Ulus-devlet, merkezi devlet otoritesi dışında hiçbir iradeyi kabul etmemiştir. Ulus-devlet özü itibariyle faşist ve demokrasi düşmanıdır. Demokrasi, halkın yönetimi demektir. Bu da yerel demokrasi demektir; yerelden toplulukların kendini yönetmesi demektir. Ulus-devlet ise yerel demokrasiyi kabul etmez. Tüm bireyleri devletin üyesi olarak görür. Aslında ilk çağ köleleri gibi bir kölelikle devlete bağlanmak ulus-devleti ifade eder. Ulus-devletin vatandaş olarak tanımladığı birey, ulus-devlete kölece bağlılığı ifade etmektedir. Ulus-devlet tek toplum tanır. O da ulus-devlet toplumu dediğimiz üst toplumdur. Ulus-devlet, kendini köy ve mahalleye kadar örgütleyerek bir ulus-devlet toplumu yaratır. Bu toplum esas toplumdan ayrıdır. Hükmetme üzerine kurulmuş devlet toplumu, yani üst toplumdur. Bu toplum, demokratik olan alt toplumu tanımaz, onu dağıtır. Onu dağıtır ki, kendi karşısında güçsüz olsun, direnmesin ve kendine tam boyun eğsin.

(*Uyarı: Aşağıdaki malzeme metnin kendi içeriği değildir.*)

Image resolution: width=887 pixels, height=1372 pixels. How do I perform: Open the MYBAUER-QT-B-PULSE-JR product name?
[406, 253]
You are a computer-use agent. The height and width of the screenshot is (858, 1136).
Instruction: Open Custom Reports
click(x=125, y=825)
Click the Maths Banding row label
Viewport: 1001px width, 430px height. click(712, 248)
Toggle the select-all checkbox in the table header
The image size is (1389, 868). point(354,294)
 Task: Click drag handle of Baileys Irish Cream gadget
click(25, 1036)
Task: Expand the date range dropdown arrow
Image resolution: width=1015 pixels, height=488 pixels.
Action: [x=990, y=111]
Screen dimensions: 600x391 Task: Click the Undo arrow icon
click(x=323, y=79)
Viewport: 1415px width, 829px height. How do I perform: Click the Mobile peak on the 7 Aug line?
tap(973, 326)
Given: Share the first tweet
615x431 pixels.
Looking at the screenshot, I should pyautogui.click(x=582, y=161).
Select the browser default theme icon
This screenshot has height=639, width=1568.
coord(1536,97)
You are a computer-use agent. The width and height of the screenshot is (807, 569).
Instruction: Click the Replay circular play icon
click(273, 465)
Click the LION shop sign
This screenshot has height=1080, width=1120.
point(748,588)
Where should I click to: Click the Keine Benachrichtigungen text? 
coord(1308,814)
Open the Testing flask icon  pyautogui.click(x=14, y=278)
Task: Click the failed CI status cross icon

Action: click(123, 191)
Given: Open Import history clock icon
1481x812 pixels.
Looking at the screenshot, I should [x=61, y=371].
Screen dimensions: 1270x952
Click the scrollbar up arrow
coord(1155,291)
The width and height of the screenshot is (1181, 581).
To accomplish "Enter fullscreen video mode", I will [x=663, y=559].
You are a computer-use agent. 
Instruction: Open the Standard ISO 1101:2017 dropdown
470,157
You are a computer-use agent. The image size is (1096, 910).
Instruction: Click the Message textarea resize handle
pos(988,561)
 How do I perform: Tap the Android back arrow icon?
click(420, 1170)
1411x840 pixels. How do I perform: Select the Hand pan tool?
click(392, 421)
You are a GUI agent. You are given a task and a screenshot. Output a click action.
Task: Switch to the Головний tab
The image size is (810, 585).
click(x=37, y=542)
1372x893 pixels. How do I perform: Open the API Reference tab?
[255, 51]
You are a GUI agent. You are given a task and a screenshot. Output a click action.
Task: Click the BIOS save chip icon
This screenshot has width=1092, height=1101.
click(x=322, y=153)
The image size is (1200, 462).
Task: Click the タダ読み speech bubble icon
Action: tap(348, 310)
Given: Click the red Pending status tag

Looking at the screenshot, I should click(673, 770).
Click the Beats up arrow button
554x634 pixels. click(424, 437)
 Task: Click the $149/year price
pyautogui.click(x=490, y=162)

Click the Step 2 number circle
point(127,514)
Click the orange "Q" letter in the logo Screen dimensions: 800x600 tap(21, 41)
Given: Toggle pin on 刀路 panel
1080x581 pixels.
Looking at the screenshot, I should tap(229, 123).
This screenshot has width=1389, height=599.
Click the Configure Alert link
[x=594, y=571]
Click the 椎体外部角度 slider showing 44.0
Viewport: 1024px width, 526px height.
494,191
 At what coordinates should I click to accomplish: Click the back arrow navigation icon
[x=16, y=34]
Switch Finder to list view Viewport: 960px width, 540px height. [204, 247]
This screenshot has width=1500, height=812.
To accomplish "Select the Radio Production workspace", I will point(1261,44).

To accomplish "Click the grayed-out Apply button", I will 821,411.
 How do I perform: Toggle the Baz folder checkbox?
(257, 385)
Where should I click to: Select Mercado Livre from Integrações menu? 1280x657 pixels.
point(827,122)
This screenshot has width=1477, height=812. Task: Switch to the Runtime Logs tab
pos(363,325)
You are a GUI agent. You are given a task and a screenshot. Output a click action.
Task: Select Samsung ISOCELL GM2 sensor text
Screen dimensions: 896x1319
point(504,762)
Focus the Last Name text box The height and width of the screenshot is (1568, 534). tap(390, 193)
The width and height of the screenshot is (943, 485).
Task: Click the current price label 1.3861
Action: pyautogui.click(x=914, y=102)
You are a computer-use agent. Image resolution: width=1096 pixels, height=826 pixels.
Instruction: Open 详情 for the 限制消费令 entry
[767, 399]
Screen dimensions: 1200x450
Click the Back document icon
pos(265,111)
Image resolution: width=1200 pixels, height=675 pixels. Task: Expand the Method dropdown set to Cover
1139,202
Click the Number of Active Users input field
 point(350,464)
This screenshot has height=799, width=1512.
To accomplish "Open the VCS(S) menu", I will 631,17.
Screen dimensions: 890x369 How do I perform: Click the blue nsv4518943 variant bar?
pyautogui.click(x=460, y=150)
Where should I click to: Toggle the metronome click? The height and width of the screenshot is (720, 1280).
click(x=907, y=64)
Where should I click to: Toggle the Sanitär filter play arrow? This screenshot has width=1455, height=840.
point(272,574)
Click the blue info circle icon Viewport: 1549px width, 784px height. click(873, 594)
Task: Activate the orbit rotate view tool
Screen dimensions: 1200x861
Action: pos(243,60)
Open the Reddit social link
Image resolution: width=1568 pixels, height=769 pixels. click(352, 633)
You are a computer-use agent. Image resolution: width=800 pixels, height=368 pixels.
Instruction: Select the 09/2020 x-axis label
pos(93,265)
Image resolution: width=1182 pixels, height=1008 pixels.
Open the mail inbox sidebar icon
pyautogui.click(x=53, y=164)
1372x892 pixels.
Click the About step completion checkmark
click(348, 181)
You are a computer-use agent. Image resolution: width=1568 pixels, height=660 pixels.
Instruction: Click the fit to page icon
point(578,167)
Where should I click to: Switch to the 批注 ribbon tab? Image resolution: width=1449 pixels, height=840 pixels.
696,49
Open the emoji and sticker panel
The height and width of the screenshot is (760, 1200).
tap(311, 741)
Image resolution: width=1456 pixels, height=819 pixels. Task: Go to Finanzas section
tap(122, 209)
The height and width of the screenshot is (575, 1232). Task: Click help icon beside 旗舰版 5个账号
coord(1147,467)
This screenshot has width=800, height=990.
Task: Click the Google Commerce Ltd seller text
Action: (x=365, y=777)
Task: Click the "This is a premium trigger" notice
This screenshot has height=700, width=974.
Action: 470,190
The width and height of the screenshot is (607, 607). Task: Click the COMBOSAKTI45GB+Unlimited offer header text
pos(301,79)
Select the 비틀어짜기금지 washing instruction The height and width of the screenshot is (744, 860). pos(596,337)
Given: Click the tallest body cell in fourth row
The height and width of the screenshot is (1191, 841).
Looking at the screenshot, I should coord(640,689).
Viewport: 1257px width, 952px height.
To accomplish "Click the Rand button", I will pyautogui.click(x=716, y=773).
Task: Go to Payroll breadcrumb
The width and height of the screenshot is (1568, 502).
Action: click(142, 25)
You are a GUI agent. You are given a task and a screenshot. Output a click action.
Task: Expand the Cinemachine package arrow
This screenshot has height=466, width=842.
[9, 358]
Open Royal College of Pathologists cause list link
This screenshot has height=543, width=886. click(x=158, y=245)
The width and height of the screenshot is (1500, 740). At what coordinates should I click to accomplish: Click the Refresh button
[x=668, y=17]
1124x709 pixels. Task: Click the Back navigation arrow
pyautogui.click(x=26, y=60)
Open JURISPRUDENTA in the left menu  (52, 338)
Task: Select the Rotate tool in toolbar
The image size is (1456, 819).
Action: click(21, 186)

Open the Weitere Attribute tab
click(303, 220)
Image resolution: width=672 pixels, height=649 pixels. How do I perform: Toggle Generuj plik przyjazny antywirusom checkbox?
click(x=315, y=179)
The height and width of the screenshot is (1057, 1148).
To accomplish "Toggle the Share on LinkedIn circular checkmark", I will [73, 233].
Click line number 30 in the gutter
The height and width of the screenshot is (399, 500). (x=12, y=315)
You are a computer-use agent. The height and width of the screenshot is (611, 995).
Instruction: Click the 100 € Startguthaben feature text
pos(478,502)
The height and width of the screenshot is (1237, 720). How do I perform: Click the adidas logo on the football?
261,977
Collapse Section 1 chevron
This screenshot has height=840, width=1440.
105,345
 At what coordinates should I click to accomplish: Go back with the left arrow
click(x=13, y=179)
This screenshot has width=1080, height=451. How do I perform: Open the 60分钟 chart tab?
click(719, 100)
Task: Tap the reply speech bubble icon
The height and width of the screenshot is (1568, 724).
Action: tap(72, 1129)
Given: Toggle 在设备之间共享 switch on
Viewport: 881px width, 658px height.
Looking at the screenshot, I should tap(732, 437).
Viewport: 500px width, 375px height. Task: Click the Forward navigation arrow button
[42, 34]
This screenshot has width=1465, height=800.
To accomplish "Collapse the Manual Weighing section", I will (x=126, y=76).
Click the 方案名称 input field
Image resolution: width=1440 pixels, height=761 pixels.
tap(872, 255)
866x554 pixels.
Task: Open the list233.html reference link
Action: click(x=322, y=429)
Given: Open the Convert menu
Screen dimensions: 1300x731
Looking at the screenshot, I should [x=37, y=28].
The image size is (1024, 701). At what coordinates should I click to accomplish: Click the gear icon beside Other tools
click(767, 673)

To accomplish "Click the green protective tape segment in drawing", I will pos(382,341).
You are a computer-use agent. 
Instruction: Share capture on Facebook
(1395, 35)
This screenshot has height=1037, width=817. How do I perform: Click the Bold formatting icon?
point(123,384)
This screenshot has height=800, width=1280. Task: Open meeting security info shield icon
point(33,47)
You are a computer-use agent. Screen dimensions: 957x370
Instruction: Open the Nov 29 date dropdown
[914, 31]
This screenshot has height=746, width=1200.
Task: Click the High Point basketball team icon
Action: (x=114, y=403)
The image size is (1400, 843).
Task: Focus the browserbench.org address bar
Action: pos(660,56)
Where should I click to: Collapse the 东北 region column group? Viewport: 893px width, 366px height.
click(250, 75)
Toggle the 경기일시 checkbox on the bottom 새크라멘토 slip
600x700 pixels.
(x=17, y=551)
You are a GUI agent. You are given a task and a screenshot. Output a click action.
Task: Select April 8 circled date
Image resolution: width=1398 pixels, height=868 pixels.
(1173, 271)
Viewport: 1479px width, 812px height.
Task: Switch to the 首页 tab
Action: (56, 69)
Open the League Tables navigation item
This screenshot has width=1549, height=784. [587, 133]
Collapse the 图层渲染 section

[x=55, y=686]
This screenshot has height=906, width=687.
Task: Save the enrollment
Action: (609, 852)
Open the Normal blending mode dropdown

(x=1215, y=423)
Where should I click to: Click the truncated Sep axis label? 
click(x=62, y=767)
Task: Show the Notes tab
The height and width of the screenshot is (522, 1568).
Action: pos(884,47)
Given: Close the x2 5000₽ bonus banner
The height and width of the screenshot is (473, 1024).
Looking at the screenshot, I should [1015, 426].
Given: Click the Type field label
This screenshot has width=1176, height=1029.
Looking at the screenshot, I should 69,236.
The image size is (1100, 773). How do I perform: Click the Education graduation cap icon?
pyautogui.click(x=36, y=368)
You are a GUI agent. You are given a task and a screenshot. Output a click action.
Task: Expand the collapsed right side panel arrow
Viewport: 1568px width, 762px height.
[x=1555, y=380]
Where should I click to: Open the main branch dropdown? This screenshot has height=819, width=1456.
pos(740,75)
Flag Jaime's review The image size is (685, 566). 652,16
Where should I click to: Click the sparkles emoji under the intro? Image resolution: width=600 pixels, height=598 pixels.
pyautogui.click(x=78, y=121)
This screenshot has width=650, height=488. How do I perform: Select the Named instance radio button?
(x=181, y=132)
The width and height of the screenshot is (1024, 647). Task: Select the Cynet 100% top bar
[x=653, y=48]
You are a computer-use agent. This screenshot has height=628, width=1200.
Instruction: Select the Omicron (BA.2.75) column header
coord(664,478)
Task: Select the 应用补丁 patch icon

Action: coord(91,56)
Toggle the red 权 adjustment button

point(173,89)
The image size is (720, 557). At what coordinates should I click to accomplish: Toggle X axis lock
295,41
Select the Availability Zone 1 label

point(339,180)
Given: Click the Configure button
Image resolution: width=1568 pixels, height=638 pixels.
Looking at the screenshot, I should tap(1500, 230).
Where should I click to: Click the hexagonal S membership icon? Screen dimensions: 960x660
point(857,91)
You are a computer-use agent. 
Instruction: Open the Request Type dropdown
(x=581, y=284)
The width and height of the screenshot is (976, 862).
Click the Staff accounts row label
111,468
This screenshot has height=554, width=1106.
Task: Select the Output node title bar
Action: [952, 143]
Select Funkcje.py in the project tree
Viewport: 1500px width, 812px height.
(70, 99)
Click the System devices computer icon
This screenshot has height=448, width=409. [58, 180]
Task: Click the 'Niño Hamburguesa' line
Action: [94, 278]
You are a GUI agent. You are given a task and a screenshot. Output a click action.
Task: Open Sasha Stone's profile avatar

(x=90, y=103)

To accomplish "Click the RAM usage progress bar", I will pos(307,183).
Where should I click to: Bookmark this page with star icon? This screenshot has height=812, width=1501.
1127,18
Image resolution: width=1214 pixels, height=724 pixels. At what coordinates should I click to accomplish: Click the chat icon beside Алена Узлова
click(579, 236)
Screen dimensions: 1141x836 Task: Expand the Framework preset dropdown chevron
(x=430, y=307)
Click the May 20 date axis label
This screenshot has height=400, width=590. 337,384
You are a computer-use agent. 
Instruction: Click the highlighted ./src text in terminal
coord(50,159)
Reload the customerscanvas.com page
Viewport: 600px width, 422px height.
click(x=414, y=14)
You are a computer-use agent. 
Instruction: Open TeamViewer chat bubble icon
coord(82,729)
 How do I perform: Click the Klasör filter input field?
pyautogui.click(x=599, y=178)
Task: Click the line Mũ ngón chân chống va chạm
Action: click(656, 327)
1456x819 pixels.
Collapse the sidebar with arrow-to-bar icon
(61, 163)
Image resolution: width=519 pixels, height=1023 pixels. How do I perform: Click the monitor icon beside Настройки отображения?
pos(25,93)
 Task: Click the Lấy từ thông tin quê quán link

İşte 38 Soykırımıyla bu hedeflenmiştir. Bu zihniyeti yaratmak için özgür ruhlu olanları Dersim dışına sürmüştür. Özgürlük ruhu kalmayan topluluklar içinde iradelerinin tümden kırılması sağlanmaya çalışılmıştır. Öte yandan yatılı bölge okulları, devlet okulları ve üniversitelerle özgürlük ruhu bitmiş "Tuncelililer" yaratılmaya çalışılmıştır. Dersim’de okuma oranının yüksekliği bununla ilgilidir. Böylelikle devletçi ve Türkleşmiş bir Tunceli yaratılmak istenmiştir. Artvin’de de önemli bir Gürcü nüfusu vardır; orası da aynı anlayışla Türkleştirilmek için okuma oranının en yüksek olduğu yer haline getirilmiştir. Aslında Hakkari ve Çukurca da böyle ele alınmış, ama başarılı olunamamıştır.
Soykırım kararının alındığı 4 Mayıs’ta Dersim’de yapılacak konferans çok önemlidir. Bu açıdan Dersim belediyesi önemli bir görev üstlenmiştir. Soykırımın yapıldığı Dersim’de bu zihniyet ve uygulamalara karşı konferans yapmak bir yönüyle de bu terteleye meydan okumak anlamına gelmektedir. Kuşkusuz Türk devleti Dersim ruhunu öldürmek için çok çaba harcamıştır. Ancak bu özgürlük ruhu yüzyıllar içinde köklerini o kadar derinliklere salmıştır ki, kökten sökmek, yani kök kazımak mümkün olmamıştır. Hüseyin Cevahirler, Ali Haydar Yıldızlar, Sakine Cansızlar bu özgürlük ruhunun çocukları olarak soykırıma başkaldırmışlardır. Şimdi Dersim meydanına dikilen dimdik duruşuyla Seyid Rıza heykeli bu dimdik duruşuyla bu büyük devrimcilerin ruhunun sembolüdür. Dersim konferansı bu dimdik duruşlu özgürlük ruhuyla Dersim Soykırımını tartışacak ve Dersim ruhunun öldürülmeyeceğini ortaya koyarak soykırımı mahkum edecektir.
Kuşkusuz soykırımı mahkum etmek Dersim’in özgür ve özerk yaşamını, kendi inancı, dili ve kültürüyle gerçekleştirmekle mümkün olacaktır. Bu açıdan tüm konferansların ve mahkum etmelerin amacı özgür ve özerk Dersim’i yaratmak olmalıdır.